First, some general comments. One of the nice things that SDMX does is make a distinction between the structure of a set of data and the source of the set of data. If you take a look at the SDMX DataFlow structure, you'll see that it breaks down into two distinct concerns. The first is the type of data (the keyset/dimension concern), and the second is the type of entity that created the data (the source concern). It makes tons of sense to me to see information related to the first concern being pushed up from DC into CMDB land, and the information related to the second concern being pushed down from CMDB into DC land. The nice thing about supporting this type of symmetry is that you can use the results of a CMDBf graph query as input to a DataBroker graph query.

  • How does the query work?

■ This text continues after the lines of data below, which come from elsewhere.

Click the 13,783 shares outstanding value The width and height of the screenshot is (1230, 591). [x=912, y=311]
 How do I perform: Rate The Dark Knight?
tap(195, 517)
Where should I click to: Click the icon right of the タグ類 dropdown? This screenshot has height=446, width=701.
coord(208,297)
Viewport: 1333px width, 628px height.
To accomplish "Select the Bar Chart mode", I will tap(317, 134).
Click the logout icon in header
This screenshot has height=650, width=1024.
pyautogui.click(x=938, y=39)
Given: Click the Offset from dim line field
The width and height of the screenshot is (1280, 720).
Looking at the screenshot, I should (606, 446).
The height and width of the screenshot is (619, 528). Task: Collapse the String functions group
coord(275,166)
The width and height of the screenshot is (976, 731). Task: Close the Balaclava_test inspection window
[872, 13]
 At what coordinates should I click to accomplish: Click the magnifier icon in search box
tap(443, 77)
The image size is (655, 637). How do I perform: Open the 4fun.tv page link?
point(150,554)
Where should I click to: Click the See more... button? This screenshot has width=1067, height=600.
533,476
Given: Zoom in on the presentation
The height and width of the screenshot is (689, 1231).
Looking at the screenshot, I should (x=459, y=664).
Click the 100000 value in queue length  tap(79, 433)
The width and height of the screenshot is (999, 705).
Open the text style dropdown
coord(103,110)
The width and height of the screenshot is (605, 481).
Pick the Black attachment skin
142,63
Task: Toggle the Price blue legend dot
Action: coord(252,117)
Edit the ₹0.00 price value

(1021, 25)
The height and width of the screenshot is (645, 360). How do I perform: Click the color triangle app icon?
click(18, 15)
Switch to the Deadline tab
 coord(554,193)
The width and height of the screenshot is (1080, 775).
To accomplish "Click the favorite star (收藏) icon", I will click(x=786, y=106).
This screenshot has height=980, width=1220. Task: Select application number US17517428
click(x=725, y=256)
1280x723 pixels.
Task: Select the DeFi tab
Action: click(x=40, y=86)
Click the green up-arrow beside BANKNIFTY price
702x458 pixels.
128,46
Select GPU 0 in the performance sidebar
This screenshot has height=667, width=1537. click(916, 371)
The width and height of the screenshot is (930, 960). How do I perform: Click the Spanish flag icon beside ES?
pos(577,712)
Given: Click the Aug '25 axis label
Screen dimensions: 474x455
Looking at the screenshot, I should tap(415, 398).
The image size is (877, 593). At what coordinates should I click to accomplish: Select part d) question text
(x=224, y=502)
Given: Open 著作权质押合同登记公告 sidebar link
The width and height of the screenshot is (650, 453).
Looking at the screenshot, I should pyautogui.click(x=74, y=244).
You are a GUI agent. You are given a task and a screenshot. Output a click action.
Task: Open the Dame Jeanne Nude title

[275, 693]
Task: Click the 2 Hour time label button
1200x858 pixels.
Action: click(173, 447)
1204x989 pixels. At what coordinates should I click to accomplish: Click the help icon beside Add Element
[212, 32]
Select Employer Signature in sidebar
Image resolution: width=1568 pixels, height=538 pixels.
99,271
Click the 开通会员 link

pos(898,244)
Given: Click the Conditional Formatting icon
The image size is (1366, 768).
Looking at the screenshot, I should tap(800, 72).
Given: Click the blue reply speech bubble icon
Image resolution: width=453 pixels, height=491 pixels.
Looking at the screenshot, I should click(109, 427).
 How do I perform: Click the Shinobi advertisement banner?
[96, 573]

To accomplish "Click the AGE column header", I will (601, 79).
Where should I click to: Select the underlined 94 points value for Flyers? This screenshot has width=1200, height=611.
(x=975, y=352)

Need better example of how to query for data.
  • Need example of how to map existing data to SDMX structure.
    • SDMX DataSet definition - DataFlow URI+ DataSource URI+ Time period
    • SDMX DataFlow definition - DataSource URI + Keyset URI
    • SDMX DataSource definition - DataSourceURI + DataSourceTypeURI
    • SDMX DataSourceType definition - DataSourceTypeURI
    • SDMX Keyset definition - Keyset URI + a list of DimensionURIs
    • SDMX Dimension definition - DimensionURI + Type enumeration. SDMX restricts the type of information that a dimension may hold to enumerations and simple scalar types.
      • We've completely ignored the SDMX concepts um... concept, as it has a high degree of overlap with our intended use of SML/CML.

I think that most of our mapping issues can be solved by deciding what time periods we want to support (for a lot of cases it may be 'for all time' as a means of effectively saying that there is only one dataset), and at what level we want the URIs to actually point to more granular definitions. For example, if we say that a WEF event's URI is a Keyset URI instance, and that the WEF event's URI is terminating (in other words, doesn't have a correpsonding set of Dimensions), then we can effectively map our type information into SDMX by truncation. All that's required it to relax the schema requirements on the higher level constructs in SDMX to be 'could have' instead of 'must have'.


  • Have we agreed that SDMX is the default model we support? Are we talking about query models? If so, then no - I don't think that SDMX is appropriate as our default, or at least given the proposed mapping solution outlined above, we won't be able to support the full SDMX query interface. Of course, providing limited support for SDMX queries as a WSDM capability on the DataBroker should be feasible.
  • What about other models, e.g. SQL?
  • Does the user NEED to understand SDMX to use this? It would be helpful to understand the spirit of SDMX, at least enough to know what an appropriate mapping would be.
  • How does the design support other things than SDMX. I've vote for using the WSDM capability model, so you can always support additional requirements through composition.
  • How do we reconcile the CMDBf query structure? This is where we can start to do some interesting things. For example, CMDBf has the concept of a 'Graph Query', which allows you to do pattern-oriented queries against the CMDB structure. This is really handy, because what we have in DC (and SDMX, for that matter) is pretty much unaware of structural implications - particularly at the instance level. So imagine that we use a CMDBf query against a compliant CMDB to identify things that are "close to" the problem we're trying to track down (and we can imagine one or more definitions of 'close to' based on puggable heuristics or norms). If we've done a proper job of mapping our SDMX-like URIs, then we are well set up to support a DataBroker query that can provide a set of EPRs that have information "close to" what's needed for problem resolution. So if we implement the DataBroker as an MDR (which means supporting the CMDBf Query API), we can use the implementation to return the set of DataManager EPRs as Target Items in the GraphQueryResponse structure. I think that's pretty cool!